We have a customer who uses a Cisco ASA 5505 in transparent mode to protect a small LAN. They did the right thing and took out SmartNet cover, but the reseller botched something and the TAC wouldn’t play with them when they had problems. They gave me a call and the results were interesting enough to prompt this blog.
Problem
After reading the latest Cisco Advisory (worth doing), they had upgraded the software on the ASA from 8.2 to 8.4. However, after doing this DHCP no longer worked on their subnet. The ASA rules needed to get that working were in place.
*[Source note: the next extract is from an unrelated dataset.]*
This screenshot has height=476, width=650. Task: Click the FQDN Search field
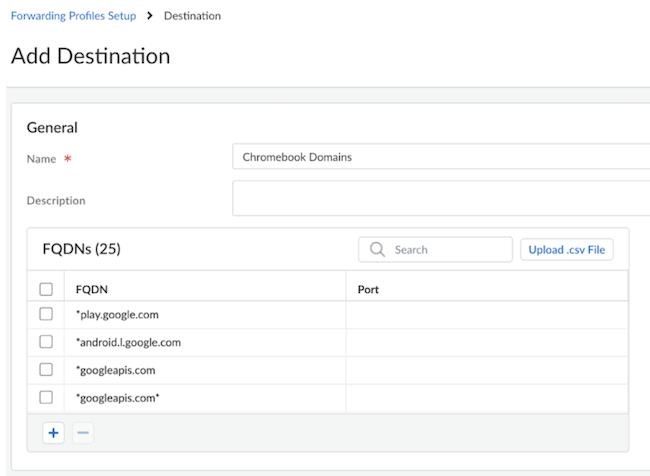pyautogui.click(x=435, y=250)
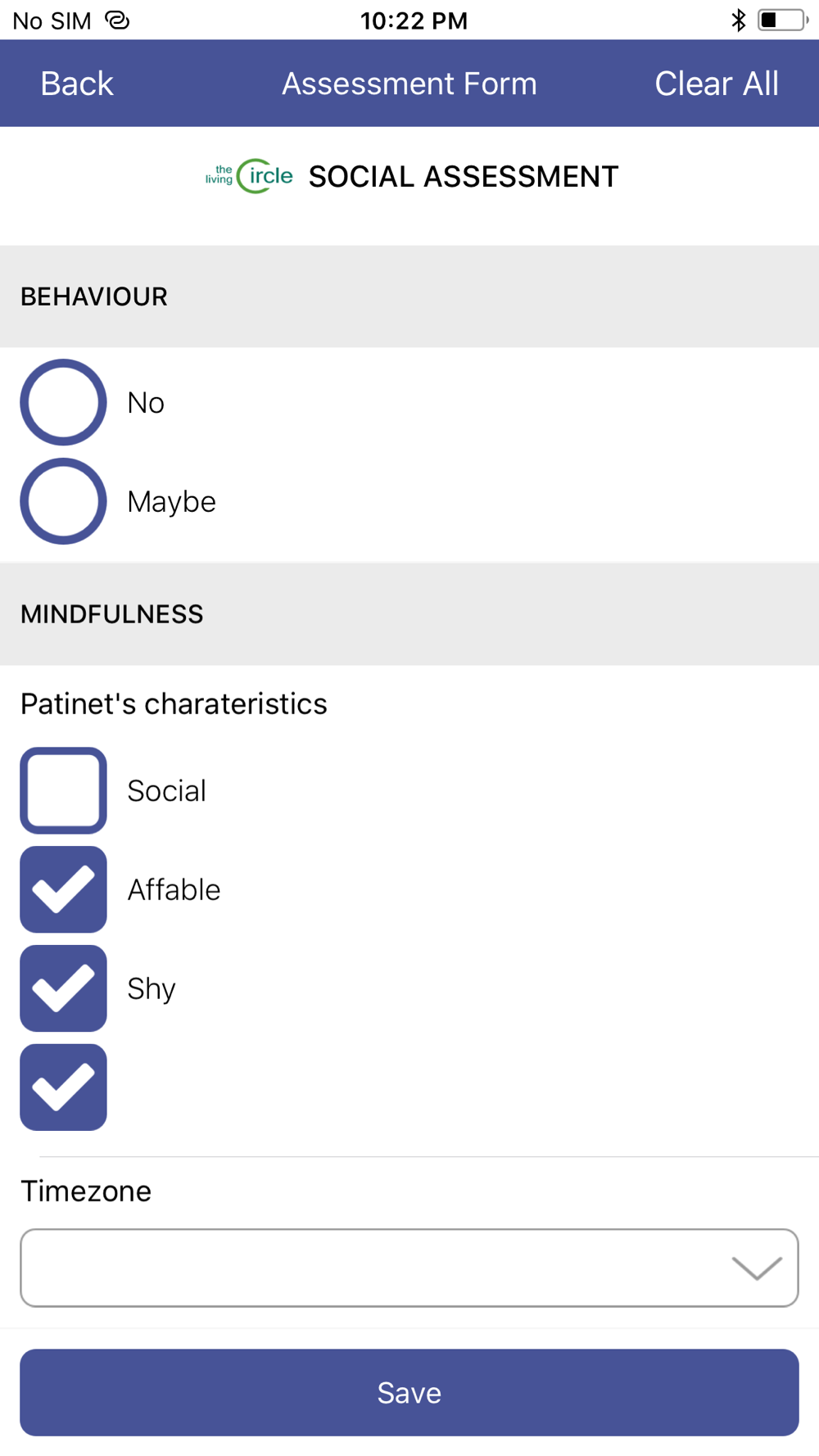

More detail on the DHCP side of things at the bottom of this post.
Cause
When the customer upgraded, they didn’t note the memory requirements needed for version 8.4. They had 256 MB instead of the required 512 MB. It is a Very Good Idea to check this when upgrading the image on any Cisco device, details near the bottom of this post. As we found here, sometimes the device will accept and run code that it shouldn’t. You do get a warning message on boot telling you your device doesn’t have enough memory. In this case, the engineer performing the upgrade didn’t know to look for this.
Impact
Any clients with a static IP were able to access the Internet fine, but no DHCP requests made it through the firewall. The counters on the ACL didn’t even increment. What I find interesting is that the device booted up and sort of ran. Before seeing this I would have assumed a more catastrophic failure. I wonder if a less subtle failure would have been easier to deal with? Since there isn’t always enough flash to store multiple images, not booting at all may not be the best idea. Perhaps booting, not passing any client traffic and filling the logs with memory grumbles is the answer..
Solution
The customer downgraded the image on their ASA and DHCP sprang back into life. They are going to order some more memory before repeating the upgrade. This was a good reminder that an engineer should always check the release notes when upgrading software.
More on memory
Since you may be reading this long after 8.4 is current, and since cisco.com is a complicated beast, I would suggest going to http://www.cisco.com/go/asa (or go/6500 or go/MYDEVICE) and then clicking on ‘Release and General Information’ if something like that still exists. You should then be able to find the release notes for the version of code you wish to install. Any memory requirements are in there.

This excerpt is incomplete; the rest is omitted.